> _Texte de l'exercice_
= = =
Teahupoo est-elle victime de son succès ? On peut le redouter… Après la fameuse session du « Code Red » du mois d’août 2011, la vague située « à la fin de la route », est devenue the place to be pour se faire photographier dans les vagues les plus grosses; non pas les plus hautes en taille, mais les plus puissantes, les plus épaisses et les plus tubulaires de la planète. Ces images valent de l’or pour les médias friands de séquences toujours plus spectaculaires, et forcément, dès que les conditions sont réunies pour une houle historique, c’est la ruée vers Tahiti pour tout ce que le monde compte de big wave riders.

Sur la session hallucinante du lundi 13 Mai 2013 et celle du lendemain, il semble que l’on ait atteint la limite en termes de surpopulation du spot avec les équipages de tow-in en jet-ski.

Chacun veut être lancé sur la plus grosse vague, et c’est la guerre pour être le mieux positionné quand la big one arrive. A ce petit jeu, c’est le vétéran Laid Hamilton, habitué de la foule à Jaws, qui a su tirer son épingle du jeu, et lancer le jeune Koa Rothman sur une vague béante (vidéo Youtube).

En tow-in, la priorité ne se joue pas à la rame, mais avec des engins motorisés de plus de 400 kg qui ont déjà failli conduire au drame à Teahupoo.

Pour la première fois, des surfeurs ont exprimé leur ressenti sur cette situation extrêmement tendue qui augmente encore les risques d’accident dans ces conditions extrêmes.

Alain Riou qui a pris la plus grosse vague le mardi a également été héroïque en sauvant la vie de Benjamin Sanchis qui avait perdu connaissance suite à un traumatisme crânien sur le reef sur un wipeout. Sur les causes de cet accident, Alain Riou a déclaré à Magic Seaweed: “J’ai tracté Sancho trop deep à cause du monde. Nous attendions cette vague depuis un long moment et au moment de partir, un autre jet-ski s’est mis en travers de notre route, j’ai dû ralentir pour le contourner et nous avons fini trop à l’intérieur malgré le fait que j’avais mis les gaz. (…) Mardi était différent de lundi mais toujours très solide. Les vagues n’étaient pas aussi fréquentes que la veille, ce qui rendait la bataille entre jet-skis encore plus rude – et c’était sacrément gros. (…) C’était tellement dangereux et stressant. Trop de personnes qui voulaient trop de vagues – personne n’attendait son tour, c’était par moments une totale bataille de chiens. Je n’étais pas là pour le Code Red et je n’étais pas revenu à Tahiti pour un gros swell depuis quelques années, mais je ne pense pas que cela ait déjà été aussi bondé auparavant. »
= = =
> _Segment de données_
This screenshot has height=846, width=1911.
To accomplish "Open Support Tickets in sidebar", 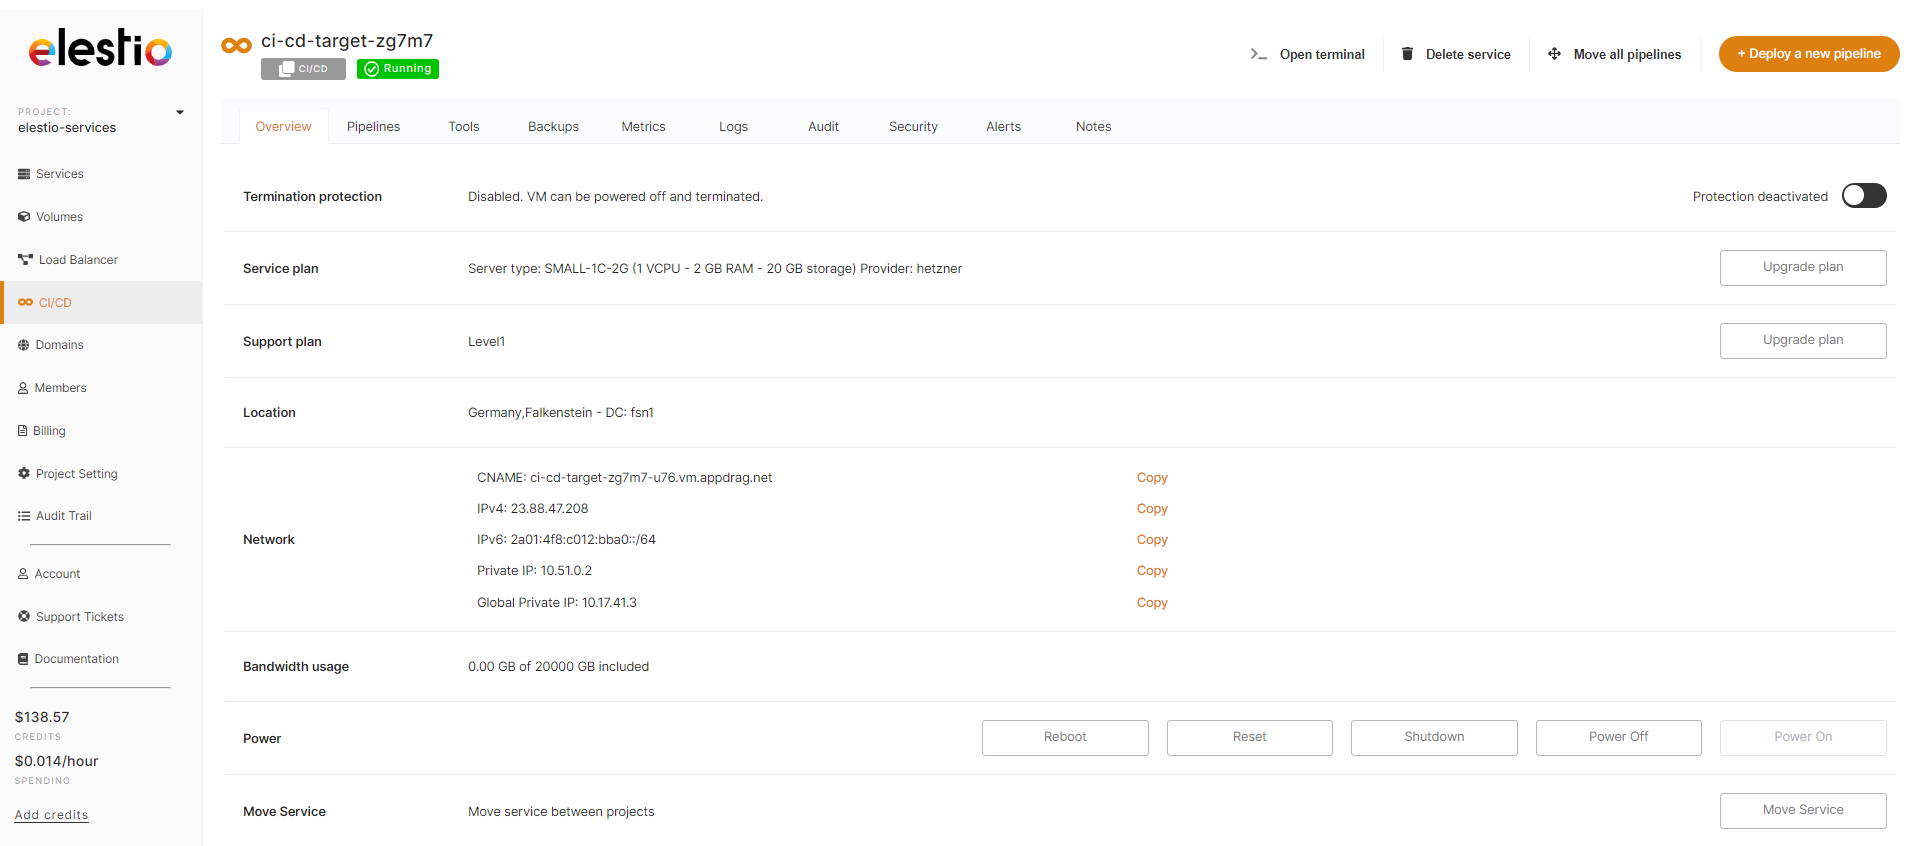I will pyautogui.click(x=79, y=617).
= = =
> _Consigne de travail_
Recopiez fidèlement le passage du texte sur Teahupoo, s'il vous plaît : commencez aux mots « Teahupoo est-elle victime » et arrêtez-vous après « tow-in en jet-ski. ».

> _Exercice corrigé_
Teahupoo est-elle victime de son succès ? On peut le redouter… Après la fameuse session du « Code Red » du mois d’août 2011, la vague située « à la fin de la route », est devenue the place to be pour se faire photographier dans les vagues les plus grosses; non pas les plus hautes en taille, mais les plus puissantes, les plus épaisses et les plus tubulaires de la planète. Ces images valent de l’or pour les médias friands de séquences toujours plus spectaculaires, et forcément, dès que les conditions sont réunies pour une houle historique, c’est la ruée vers Tahiti pour tout ce que le monde compte de big wave riders.

Sur la session hallucinante du lundi 13 Mai 2013 et celle du lendemain, il semble que l’on ait atteint la limite en termes de surpopulation du spot avec les équipages de tow-in en jet-ski.